Адольф Абрамович чуть не присвистнул. Вот так Петухов!
– Вы это серьезно? Антон, вы с ума сошли? Вы понимаете, что в суде будут озвучены весьма странные подробности.
– Какие? – Взгляд Антона твердел с каждой минутой.
– Например, что ваша фирма была единственным претендентом на объект, а другие конкуренты были отсеяны по надуманным поводам.
– И что? Я тут при чем? Я подал документы и был допущен к торгам. Другие фирмы нет. По формальным основаниям. Где здесь мошенничество?
– Ваша фирма балансировала на грани банкротства, кредит вы не брали. Откуда у вас деньги на покупку элеватора? Согласитесь, суд задаст этот вопрос.
– Я на него честно отвечу. Чиновник федерального министерства, как вы его представили, Тихон Ерофеевич занял мне всю сумму в порядке частного займа. Я тоже приятелям одалживаю. Вот сосед по лестничной клетке у меня вечно до зарплаты занимает. Это противозаконно?
Адольф Абрамович откинулся на спинку стула и с восхищенным изумлением смотрел на Петухова. Значит, он не хочет выходить из здания суда свободным и нищим. Он намерен идти ва-банк. Выиграть элеватор. И готов поставить на кон свою свободу.
– Скажу честно, вы мне симпатичны. Но должен огорчить. Есть еще кое-какие обстоятельства, о которых вы не в курсе.
– Какие же? – Было видно, как Петухов напрягся.
«Не железный ты! Из такого же мяса, что и все», – подумал адвокат.
– Был странный человек, сослуживец Тихона Ерофеевича. Что там между ними произошло, не мне судить, но он только и делал, что подшивал в особую папочку документы, свидетельствующие о всемерной заботе чиновника о вашем элеваторе. Все действия были по отдельности законными, а вот вместе они весьма красноречиво говорят о заинтересованности Тихона Ерофеевича в благоденствии элеватора.
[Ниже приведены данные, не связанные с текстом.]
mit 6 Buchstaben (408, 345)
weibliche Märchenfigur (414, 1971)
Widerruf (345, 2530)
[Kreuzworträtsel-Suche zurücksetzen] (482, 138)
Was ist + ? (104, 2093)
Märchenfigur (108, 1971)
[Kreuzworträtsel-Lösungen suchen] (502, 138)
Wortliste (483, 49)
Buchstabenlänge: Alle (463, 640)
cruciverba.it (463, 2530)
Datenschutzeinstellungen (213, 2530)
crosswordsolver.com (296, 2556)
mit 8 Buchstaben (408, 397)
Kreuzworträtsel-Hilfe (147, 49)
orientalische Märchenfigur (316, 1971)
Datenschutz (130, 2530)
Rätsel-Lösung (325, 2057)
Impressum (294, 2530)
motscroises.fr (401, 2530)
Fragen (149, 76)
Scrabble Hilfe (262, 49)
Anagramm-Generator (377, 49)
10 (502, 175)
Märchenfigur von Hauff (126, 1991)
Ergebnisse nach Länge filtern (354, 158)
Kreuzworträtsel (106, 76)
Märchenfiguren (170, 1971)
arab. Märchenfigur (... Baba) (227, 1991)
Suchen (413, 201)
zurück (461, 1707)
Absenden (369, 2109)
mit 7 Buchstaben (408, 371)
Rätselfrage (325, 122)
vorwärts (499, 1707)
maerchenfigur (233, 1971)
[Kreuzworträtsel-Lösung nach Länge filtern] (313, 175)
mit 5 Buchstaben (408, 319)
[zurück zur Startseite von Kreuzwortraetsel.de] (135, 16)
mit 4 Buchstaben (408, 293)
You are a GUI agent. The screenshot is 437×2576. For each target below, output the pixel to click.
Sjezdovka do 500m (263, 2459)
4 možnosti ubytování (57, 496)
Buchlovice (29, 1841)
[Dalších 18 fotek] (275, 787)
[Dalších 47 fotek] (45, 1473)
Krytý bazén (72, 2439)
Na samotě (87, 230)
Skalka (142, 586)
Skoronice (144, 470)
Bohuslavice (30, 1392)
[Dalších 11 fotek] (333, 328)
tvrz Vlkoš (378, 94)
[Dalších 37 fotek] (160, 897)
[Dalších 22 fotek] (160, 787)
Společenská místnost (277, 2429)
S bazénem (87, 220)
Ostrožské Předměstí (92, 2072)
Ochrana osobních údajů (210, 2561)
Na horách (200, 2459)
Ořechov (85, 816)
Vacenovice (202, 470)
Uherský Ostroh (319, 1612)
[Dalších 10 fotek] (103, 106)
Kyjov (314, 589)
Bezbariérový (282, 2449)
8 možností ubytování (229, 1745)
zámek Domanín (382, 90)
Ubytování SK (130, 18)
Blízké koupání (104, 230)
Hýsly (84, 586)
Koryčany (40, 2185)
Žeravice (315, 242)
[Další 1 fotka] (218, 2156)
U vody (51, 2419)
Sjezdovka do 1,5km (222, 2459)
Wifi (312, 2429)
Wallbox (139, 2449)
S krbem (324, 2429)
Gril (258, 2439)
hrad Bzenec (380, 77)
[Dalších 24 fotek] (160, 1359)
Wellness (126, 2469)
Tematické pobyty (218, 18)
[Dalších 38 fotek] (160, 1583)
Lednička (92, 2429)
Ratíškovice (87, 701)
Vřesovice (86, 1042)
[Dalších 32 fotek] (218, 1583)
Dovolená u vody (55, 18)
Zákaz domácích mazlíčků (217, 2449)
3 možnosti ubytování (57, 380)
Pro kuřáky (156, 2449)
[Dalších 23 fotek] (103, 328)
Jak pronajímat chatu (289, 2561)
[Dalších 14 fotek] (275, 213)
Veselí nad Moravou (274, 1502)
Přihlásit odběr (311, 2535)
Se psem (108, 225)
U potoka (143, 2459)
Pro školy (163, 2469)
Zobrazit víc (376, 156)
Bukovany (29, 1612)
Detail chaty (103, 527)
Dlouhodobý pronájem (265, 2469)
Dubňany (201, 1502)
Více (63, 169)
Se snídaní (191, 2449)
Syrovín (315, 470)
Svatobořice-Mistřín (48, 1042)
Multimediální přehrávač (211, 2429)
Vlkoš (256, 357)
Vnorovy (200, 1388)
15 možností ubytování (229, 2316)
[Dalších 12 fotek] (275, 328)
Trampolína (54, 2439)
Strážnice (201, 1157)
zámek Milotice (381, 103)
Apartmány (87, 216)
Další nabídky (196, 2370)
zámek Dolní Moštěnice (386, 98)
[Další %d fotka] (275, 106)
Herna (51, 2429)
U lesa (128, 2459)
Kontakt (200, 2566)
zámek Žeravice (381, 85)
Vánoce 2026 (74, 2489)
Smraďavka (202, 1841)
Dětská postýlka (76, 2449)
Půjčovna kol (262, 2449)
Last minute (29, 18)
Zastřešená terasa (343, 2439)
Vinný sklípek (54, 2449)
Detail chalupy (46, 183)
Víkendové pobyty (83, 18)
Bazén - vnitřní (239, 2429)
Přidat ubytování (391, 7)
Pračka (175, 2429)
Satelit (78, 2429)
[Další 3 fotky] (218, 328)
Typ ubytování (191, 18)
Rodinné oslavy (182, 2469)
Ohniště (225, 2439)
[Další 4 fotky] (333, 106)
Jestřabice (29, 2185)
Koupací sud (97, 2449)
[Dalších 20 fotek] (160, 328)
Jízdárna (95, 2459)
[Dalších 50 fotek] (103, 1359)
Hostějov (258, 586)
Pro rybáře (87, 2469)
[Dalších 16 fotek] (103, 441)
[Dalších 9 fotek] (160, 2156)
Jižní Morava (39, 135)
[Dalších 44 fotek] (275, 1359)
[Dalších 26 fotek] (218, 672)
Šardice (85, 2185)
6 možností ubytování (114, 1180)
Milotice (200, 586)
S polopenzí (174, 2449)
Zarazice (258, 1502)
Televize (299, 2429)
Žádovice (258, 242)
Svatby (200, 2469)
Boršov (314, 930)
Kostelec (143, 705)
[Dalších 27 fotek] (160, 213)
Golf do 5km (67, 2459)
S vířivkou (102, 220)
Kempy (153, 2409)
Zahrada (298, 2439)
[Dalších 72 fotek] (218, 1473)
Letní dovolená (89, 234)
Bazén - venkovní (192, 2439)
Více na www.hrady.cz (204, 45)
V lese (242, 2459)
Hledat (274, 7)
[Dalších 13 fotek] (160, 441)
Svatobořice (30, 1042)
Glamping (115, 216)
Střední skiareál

Добавьте то, что чиновник прокредитовал вас и разогнал всех конкурентов. Увы, суд однозначно примет версию мошенничества. У нас нет шансов выстроить иную версию защиты, чем покаянное признание. Я думаю, что смогу решить вопрос об условном сроке.
Антон Петухов потер свой длинный нос, на лице читались следы внутренней борьбы. «Вот и все! Увы, полет гордой птицы был красив, но не долог», – Адольф Абрамович в предчувствии победы всегда ощущал тягу к высокопарности.
– Мне надо подумать, – сказал Петухов.
Он отвернулся от адвоката вполоборота, чтобы легче думалось. Адольф Абрамович разглядывал его профиль и отмечал, что Антон по-своему красив. На любителя, конечно. Нос напоминает клюв коршуна.
Что-то дерзкое и волевое прорезалось в лице подзащитного. Он повернулся к адвокату и сказал с видом, словно отдает распоряжение.
– Адольф Абрамович, мы меняем линию защиты. Полностью.
– Интересно, – только и смог вымолвить адвокат.
– Вы правы, ни один суд не поверит, что при таком стечении обстоятельств между нами не было сговора. Слишком очевидна вовлеченность чиновника в бизнес. Его патронаж и забота. С этим спорить бессмысленно.
– И я о том же.
– Но мы можем разыграть другую карту.
– Какую же?
– Любовь.
Адольф Абрамович чуть не упал со стула.
– Вы хотите сказать, что Тихон Ерофеевич влюбился в вашу жену и потому помогал вам? Вы меня простите, но в этот бред не поверит ни один суд. Во-первых, это какое-то юродивое благородство. Во-вторых, еще раз простите великодушно, Антон, но я видел фотографию вашей жены, к тому же матери четырех детей… Это полный бред!
– Бред то, что вы сейчас себе придумали. – Было видно, что Антон слегка обиделся за жену. – Я не имел в виду любовь к моей жене.
– Тогда я вообще не улавливаю вашу мысль.
Антон замолчал, он крутил в голове какие-то шарады, и адвокату стало обидно, что его не посвящают в эту игру ума. Он привык к беспомощности подзащитных. Антон Петухов явно был особым экземпляром.
Наконец он что-то решил для себя и сказал:
– Наша линия будет такова. Тихон Ерофеевич был геем. Что, кстати, абсолютная правда. Он влюбился в меня. И все его действия были продиктованы этим чувством. В этом случае мы имеем не мошеннический сговор, а фаворитизм. Он помогал любимому мужчине. Абсолютно безвозмездно. Точка.
Адольф Абрамович сидел, оглушенный таким поворотом. Он забыл, когда последний раз так удивлялся. Но сквозь потрясение пробивалось профессиональное оценивание ситуации: «А что? Это может сработать! Тем более что сейчас проблема сексуальных меньшинств в тренде».